This month blog post I would like to share a case that I encountered and was solved by calling Microsoft premier support. I have a SQL Server 2016 primary instance that configured high availability with other 3 nodes on an availability group, hosting a mission critical database total 6TB, the primary sql instance only had 64GB hardware memory. Client programs sometimes run a batch job which involves high volume of data import and read on that mission critical database. Database inaccessible occurs occasionally while the batch program running, made the batch failed and needed to restart again. Users complained on this problem. Checking the sql server error log, error messages were found as below:
Process 0:0:0 (0x5748) Worker 0x000001DD933D0160 appears to be non-yielding on Scheduler 7. Thread creation time: 13283945227971. Approx Thread CPU Used: kernel 130515 ms, user 0 ms. Process Utilization 62%. System Idle 33%. Interval: 130527 ms.

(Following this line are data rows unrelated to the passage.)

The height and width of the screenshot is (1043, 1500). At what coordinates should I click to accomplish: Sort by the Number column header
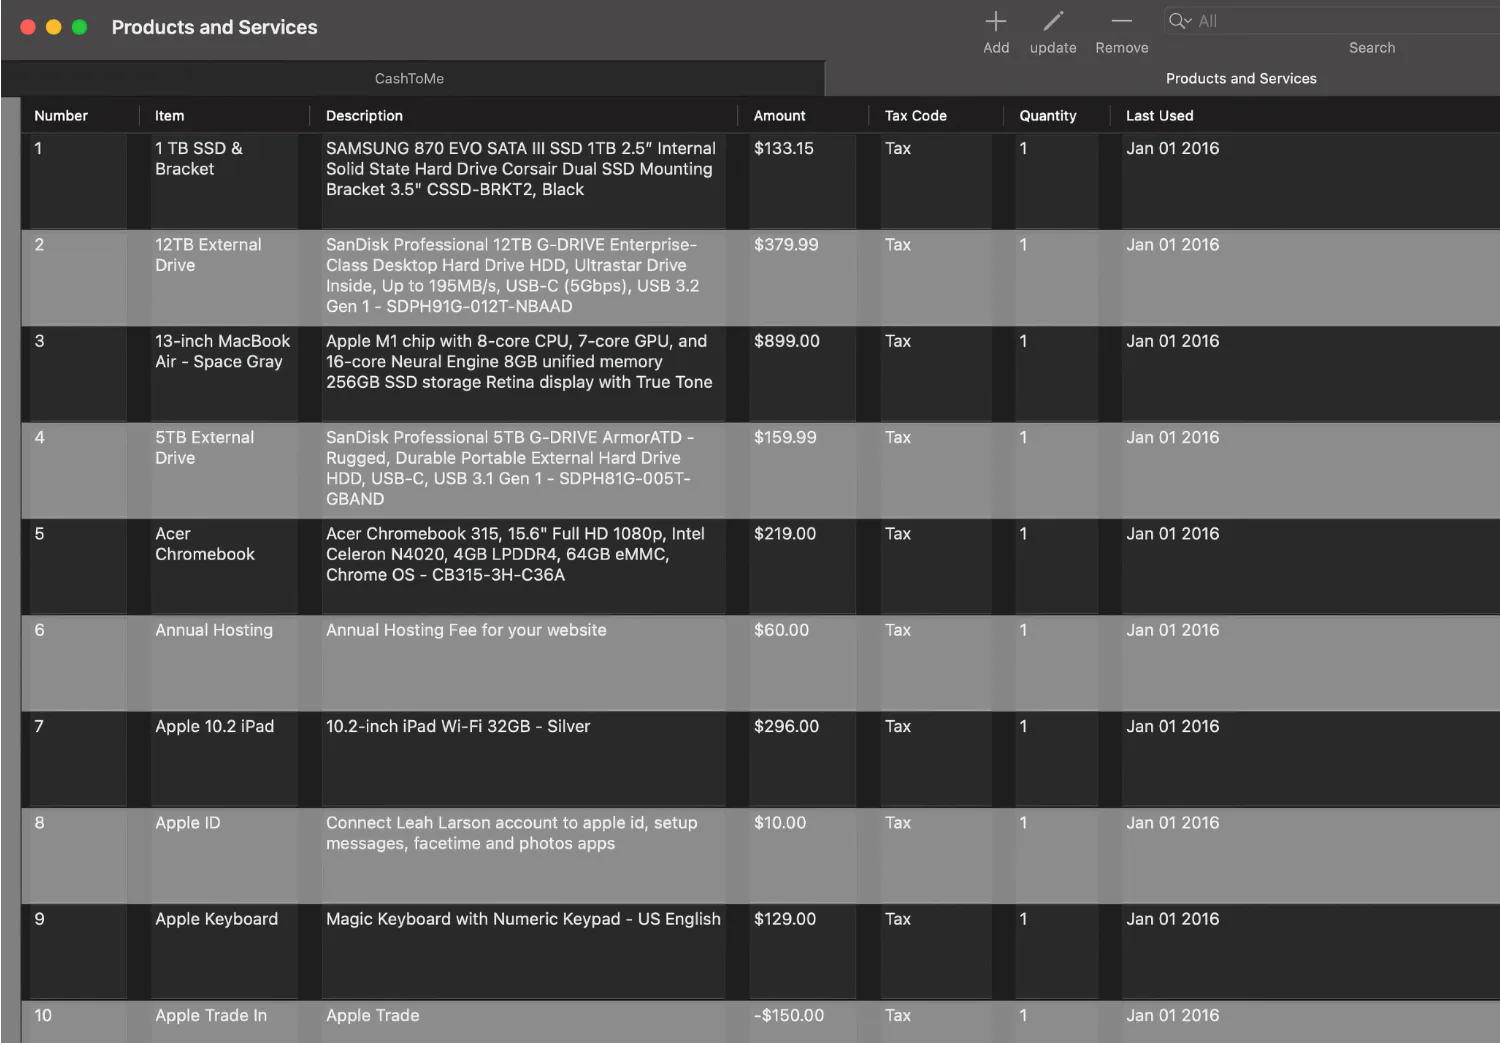(x=61, y=116)
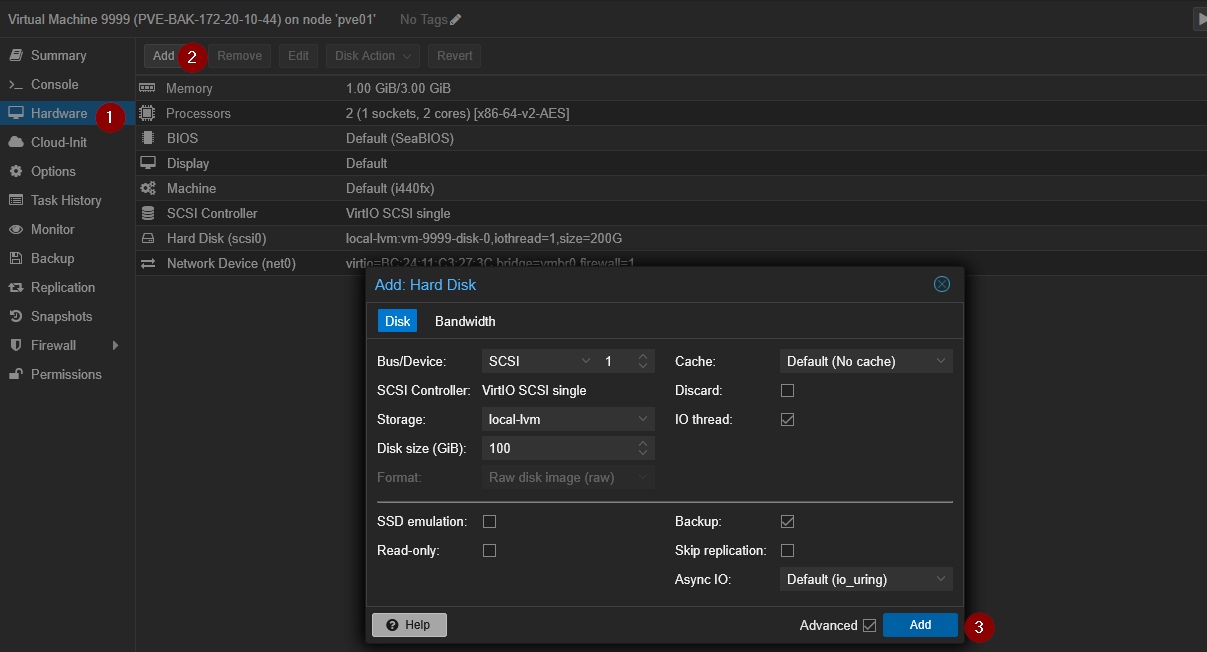The height and width of the screenshot is (652, 1207).
Task: Switch to the Bandwidth tab
Action: 465,322
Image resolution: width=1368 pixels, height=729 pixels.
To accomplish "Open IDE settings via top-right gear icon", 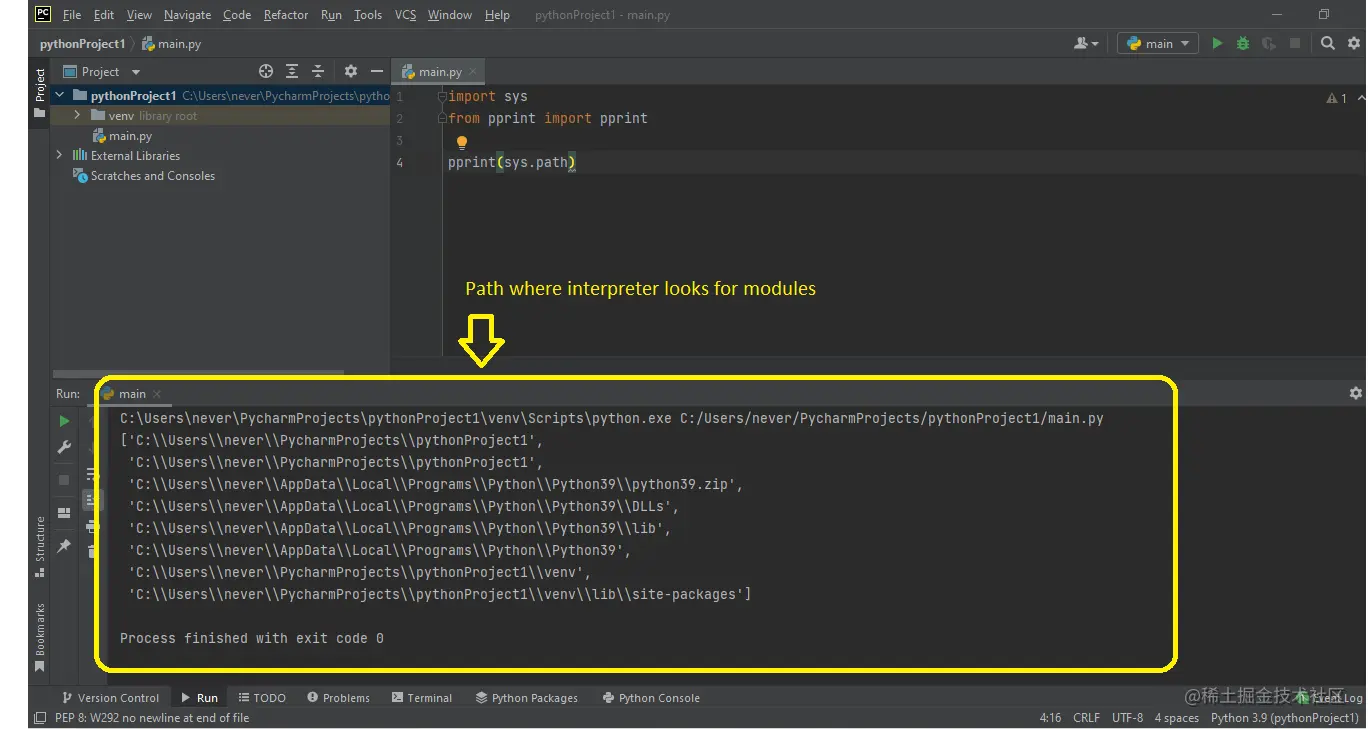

***Stack Dump being sent to D:\Program Files\Microsoft SQL Server\MSSQL13.HKRDBSP1\MSSQL\LOG\SQLDump0017.txt
Always On Availability Groups connection with secondary database terminated for primary database 'XXX' on the availability replica 'XXX' with Replica ID: {b94d35e1-6b50-48f3-8421-93fe6bf7c8b0}. This is an informational message only. No user action is required.
Unable to access availability database 'XXX' because the database replica is not in the PRIMARY or SECONDARY role. Connections to an availability database is permitted only when the database replica is in the PRIMARY or SECONDARY role. Try the operation again later.
As an application DBA, when we see dump was generated by SQL Server, what we can do is only call Microsoft for help. Below is the investigation done by Microsoft support engineer:
Below are non-yielding call stacks of the dump. We found SQL SERVER was
hung when allocating memory. Kernel time is the majority which means the
slowness is in windows OS.
# Call Site
00 sqldk!SOS_MemoryBlockAllocator::CommitBlockAndCheckNumaLocality
01 sqldk!SOS_MemoryBlockAllocator::AllocateBlock
02
sqldk!SOS_MemoryWorkSpace::AllocatePage
03
sqldk!MemoryNode::AllocatePagesInternal
04 sqldk!MemoryNode::AllocatePages
05
sqldk!MemoryClerkInternal::AllocatePagesWithFailureMode
06 sqldk!MemoryClerkInternal::AllocatePages
07
sqldk!TVarPageMgr<0>::PviNewVarPage
08
sqldk!TVarPageMgr<0>::PbAllocate
09 sqldk!CMemObj::InlineAlloc
0a sqldk!CMemObj::Alloc
IncidentType
NonYieldingScheduler
OffenderThreadId
~256
IsPreemptive
False
Wall_clock_time_ms
70215
Kernel_time_ms
70203
User_time_ms
0
passes
15
1. Please enable ‘Lock pages in memory’ for this SQL SERVER. ‘Lock pages in memory’ will use AWE api to allocate memory. It will be more efficient.
Please
follow below official article. Add “Lock pages in memory” privilege to “SQL Service account”.
https://technet.microsoft.com/en-us/library/ms190730(v=sql.105).aspx
2. Please increase physical memory for this VM to
128GB, and increase the sql server max server memory setting to 112GB.